Yesterday, per the extended discussion on bug 40124, gerrit change I5f9ba5b0 has been
merged. It extends the action=options API, essentially allowing user scripts, gadgets, and
external editors to store arbitrary persistent private data in user preferences. [
https://bugzilla.wikimedia.org/40124 /
https://gerrit.wikimedia.org/r/#q,I5f9ba5b0,n,z ]

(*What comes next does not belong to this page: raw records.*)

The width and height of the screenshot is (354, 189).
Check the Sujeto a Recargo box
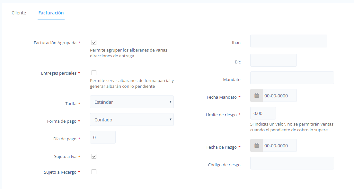coord(94,172)
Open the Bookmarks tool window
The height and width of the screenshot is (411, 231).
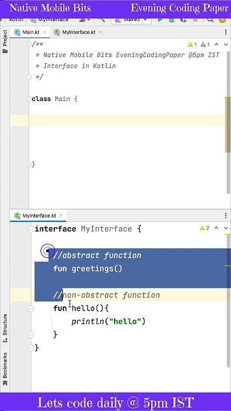point(5,369)

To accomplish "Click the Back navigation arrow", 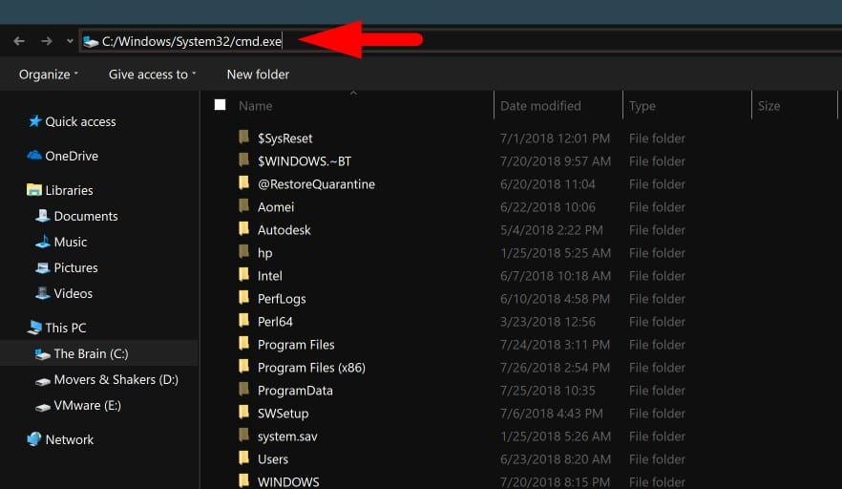I will tap(19, 41).
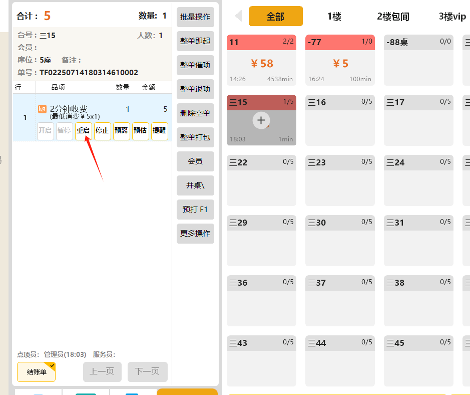The width and height of the screenshot is (470, 395).
Task: Click the 提醒 reminder button
Action: point(159,131)
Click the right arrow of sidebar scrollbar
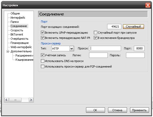 (x=31, y=100)
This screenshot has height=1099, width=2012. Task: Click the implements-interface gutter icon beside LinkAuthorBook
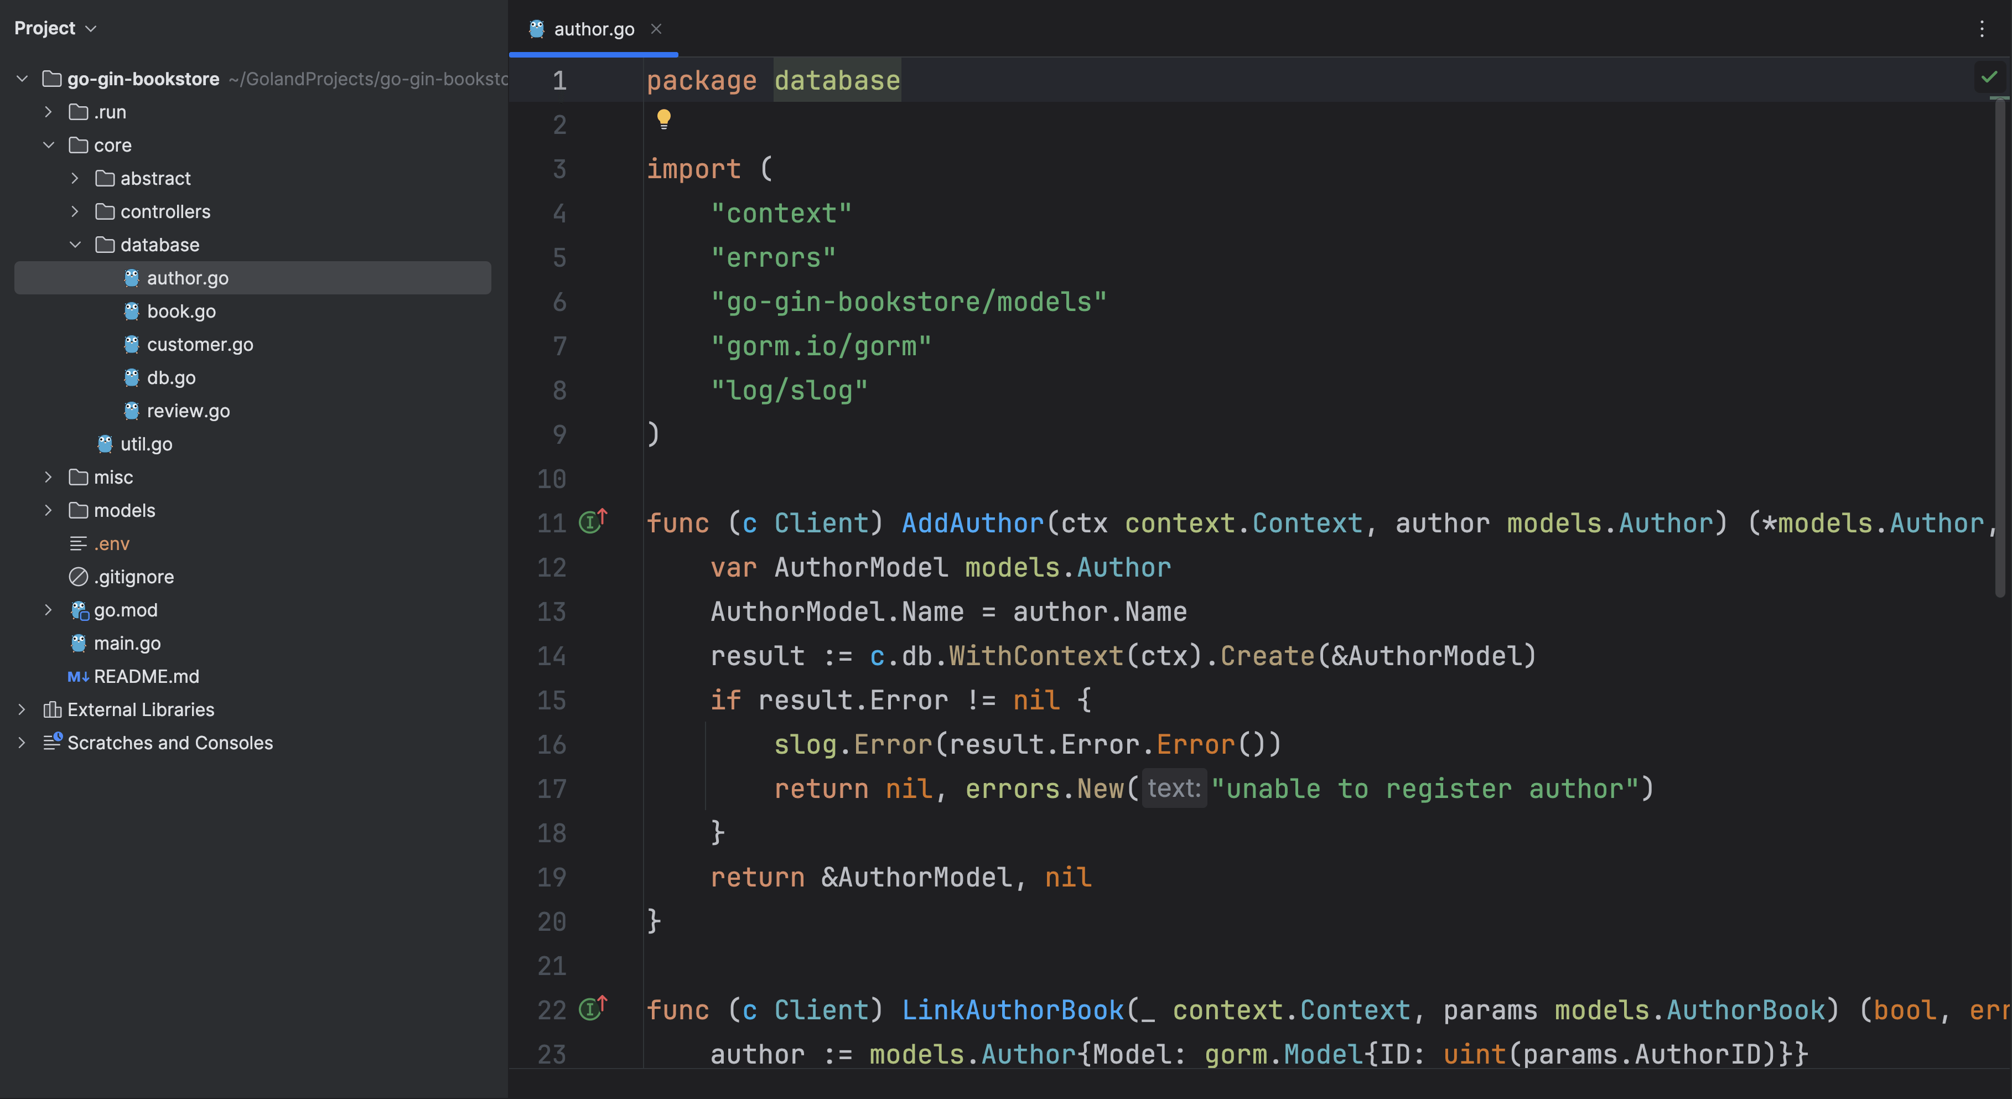click(592, 1008)
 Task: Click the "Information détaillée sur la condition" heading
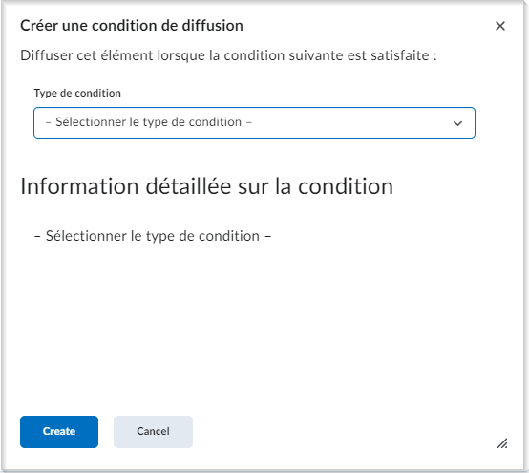(206, 186)
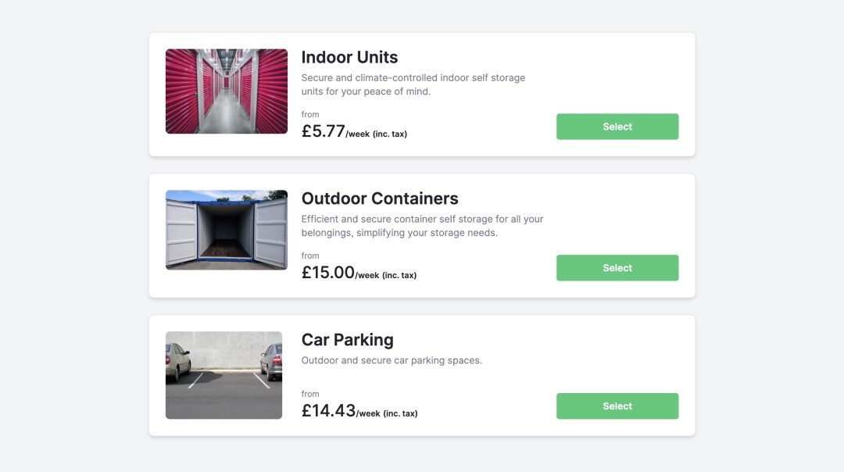Click "/week (inc. tax)" beside £15.00
844x472 pixels.
386,275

This officially reenables the feature that was present, but undocumented and defective in
MW 1.20 (saving preferences using Special:Preferences cleared any additional fields) and
which has been disabled in 1.20.1 as a part of a security fix (bug 42202 / gerrit
I98df55f2). [
https://bugzilla.wikimedia.org/42202 /
https://gerrit.wikimedia.org/r/#q,I98df55f2,n,z ]
These semi-arbitrary options have only three limitations imposed on them:
* the key must start with userjs- prefix (to avoid conflicting with new options being
added in core or in extensions)
* the length of the key must not exceed 255 bytes (this is a database schema limitation)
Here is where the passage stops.